Saturday, March 14, 2009

Compromise

A disturbing trend is developing in America, and maybe throughout the whole world. I see it every day in the news reports and over the Internet and in the e-mails I receive. I try not to participate in the trend, but sometimes I am as guilty as anyone. There is a time coming when it will be irreversible, and that is going to be a shame on all of us. The trend I’m referring to is our lack of compromise.

The most glaring example that comes to mind is the e-mail that has been circulating for several years, and which I receive at least once a week, concerning public displays of religion. It always ends with the phrase, “Since 86 percent of us agree that there is a place for religion in our lives, let’s tell the other 14 percent to leave the country and go somewhere else.”
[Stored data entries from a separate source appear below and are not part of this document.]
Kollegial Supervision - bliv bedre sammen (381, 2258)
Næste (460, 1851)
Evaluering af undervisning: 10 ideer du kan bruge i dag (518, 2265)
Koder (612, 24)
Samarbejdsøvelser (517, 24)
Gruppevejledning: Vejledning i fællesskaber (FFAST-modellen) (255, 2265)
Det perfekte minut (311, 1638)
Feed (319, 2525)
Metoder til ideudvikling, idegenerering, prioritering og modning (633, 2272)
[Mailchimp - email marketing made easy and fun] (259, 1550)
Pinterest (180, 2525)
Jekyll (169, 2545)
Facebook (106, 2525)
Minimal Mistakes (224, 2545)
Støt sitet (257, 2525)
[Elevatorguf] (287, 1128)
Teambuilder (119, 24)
Well, I don’t agree that 86 percent of any population or a survey group of any size could agree on anything, but that’s beside the point. The sentiment expressed in this and other spoken or published opinions is the bigger problem, and that is we all seem to take the attitude that, “it’s my way or the highway.”

The problem with failure to reach a medium ground is that it gives anyone on either side of the issues a picture that is unrealistic. There are many nostalgic memories out there that paint a rosy picture of the past. If you revisit the “good old days”—most of the scenes recall the period immediately following World War II up to the middle of the 1960s—you sometimes wish that we could go back to those halçyon times. But were they really all that good? I posit that they were as bad or worse in many ways than today. Some people even believe that “…if we did so-and-so, we could return to so-and-so…”

I’ll use as my example our current illegal immigration woes. The thinking I see expressed in letters, columns, articles and petitions is that if we seal the borders and kick out all the illegal aliens currently residing in the United States, we can return to higher wages and full employment for our legal citizens, reduce the cost of entitlement programs, improve our failing public education system, reduce our deficits, save Social Security, Medicare and Medicaid, and on-and-on-and-on. I know they don’t all say that, but they certainly imply it.

Trouble is, it isn’t going to happen. It’s the old law of physics, “for every action there’s an equal and opposite reaction.” Nothing is that cut-and-dried. If you are opposed to the current wiretapping without warrant in the Homeland Security Act, think about the abuses that could take place when the government tries to round up and deport up to ten percent of our populace. And that assumes (wrongly) that all those wonderful improvements enumerated above could be realized by reversing the course of a whole generation of illegal aliens streaming across our borders.

We only need look back to two conquests to see how tunnel vision changed the outcome of three wars. Both Napoleon Bonaparte and Adolph Hitler attempted to speed their dreams of victory by invading Russia, sending hordes of troops toward Moscow. Both attempts failed, and both were largely responsible for the eventual defeat and loss of the war. (A historical note: We may castigate the French today for their failure to support us, but had it not been for the “Little General” at the turn of the Nineteenth Century there might not have been a United States of America today. England’s obsession with fighting Napoleon distracted them from returning to our shores until 1812, when we had gained enough strength to again defeat King George’s weakened military. That was the second war that was affected by Napoleon’s conquest, and hence, the third war that was decided by tunnel vision.)

Going back to those e-mail messages that infuriate me, there are two others that I keep getting that are either forwarded or deleted by those who receive them. I refer to one message dealing with the infrastructure that has been restored in Iraq since 2003, and another one that gives statistics on mortality rates for the United States’ military troops since 1980. Both are pro-war messages.

Face it folks, if you support the war you believe the message; if you don’t support the war, you think it is all propaganda and lies. I doubt that any anti-war person out there in cyberspace reads those e-mail messages and thinks, “Wow! That’s amazing! Maybe I should change my attitude and get behind this effort.”

I guess you know that I always delete those incendiary messages. True or not, they only incite civil unrest, and that is something we don’t need. How much more devastating would a contemporary civil war be than the disastrous one we fought 148 years ago?